## Reading passage
A rescue co-ordination centre (RCC) is a primary search and rescue facility in a country that is staffed by supervisory personnel and equipped for co-ordinating and controlling search and rescue operations.

RCCs are responsible for a geographic area, known as a "search and rescue region of responsibility" (SRR).  SRRs are designated by the International Maritime Organization (IMO) and the International Civil Aviation Organization (ICAO).  RCCs are operated unilaterally by personnel of a single military service (e.g. an air force, or a navy) or a single civilian service (e.g. a national police force, or a coast guard).

Genres
A Joint Rescue Co-ordination Centre or JRCC is a special type of RCC that is operated by personnel from multiple military services, civilian services, or a combination of military and/or civilian services.

A Maritime Rescue Sub-Centre or MRSC is a special type of RCC dedicated exclusively to organising search and rescue in a maritime environment.  An MRSC usually is subservient to an RCC and is used to take the workload for a particular geographic area within the SRR.

## Dataset excerpt
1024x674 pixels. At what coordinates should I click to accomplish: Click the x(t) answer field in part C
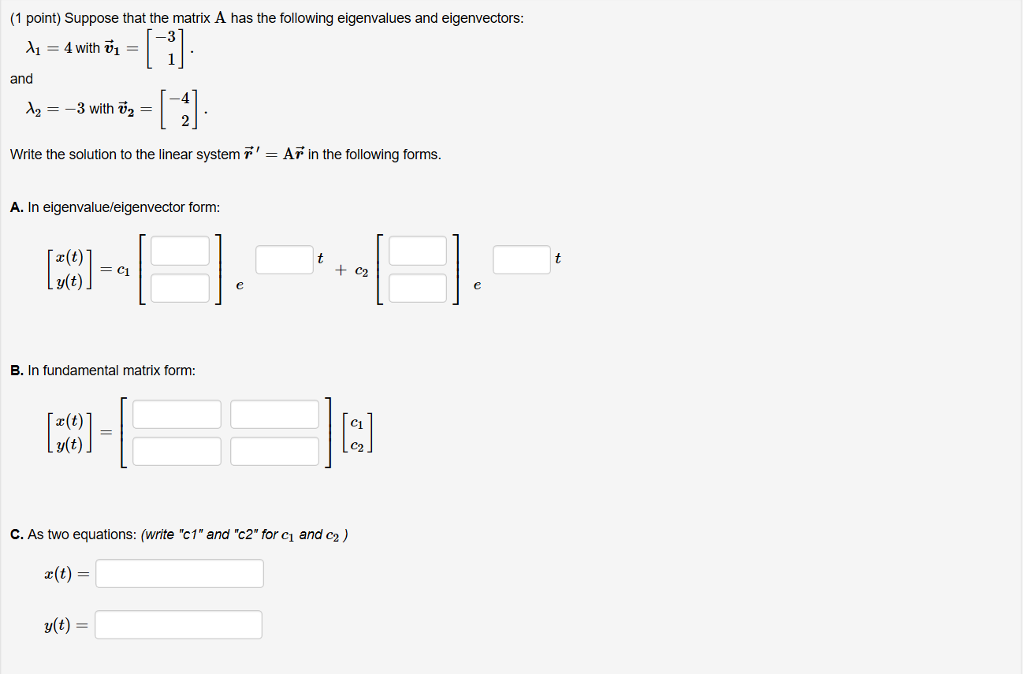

## Written exercise A
Answer these from the passage on rescue co-ordination centres:
(i) Which two organizations designate search and rescue regions of responsibility?
(ii) Whose personnel operate a Joint Rescue Co-ordination Centre?
(iii) An MRSC is usually subservient to what?
## Written exercise B
Pick up the passage on rescue co-ordination centres after its last sentence and keep writing it.

## Task response A
(i) The International Maritime Organization (IMO) and the International Civil Aviation Organization (ICAO).
(ii) Personnel from multiple military services, civilian services, or a combination of military and/or civilian services.
(iii) An RCC.

## Task response B
Applications
 United States - United States Coast Guard and United States Air Force are partners in Joint Rescue Co-ordination Centres under the National Search and Rescue Plan.
 Canada - Canadian Coast Guard and Canadian Forces Search and Rescue (Royal Canadian Air Force and Royal Canadian Navy) are partners in Joint Rescue Co-ordination Centres; CCG operates Maritime Rescue Sub-Centres to offload work from JRCC

Worldwide centers

Europe
 Cyprus Joint Rescue Coordination Center, Cyprus
 Joint Rescue Coordination Centre of Southern Norway, Sola, Norway
 Joint Rescue Coordination Centre, Iceland
 Joint Rescue Center Gothenburg, Gothenburg, Sweden
 Joint Rescue Coordination Center Den Helder, Den Helder, The Netherlands
 Aeronautical Rescue Coordination Centre, Fareham, United Kingdom
 Marine Rescue Coordination Center Bremen, Germany
 Maritime Rescue and Coordination Center Rome, Italy

Africa
 South African Maritime Safety Authority

Asia
 Hong Kong Maritime Rescue Co-ordination Centre
 Sri Lanka Maritime Rescue Coordinating Centre

Oceania
 Joint Rescue Coordination Center Honolulu
 Australian Maritime Safety Authority's Joint Rescue Coordination Centre, Canberra
 Auckland Marine Rescue Centre, Auckland, New Zealand

North America
 Air Force Rescue Coordination Center (United States)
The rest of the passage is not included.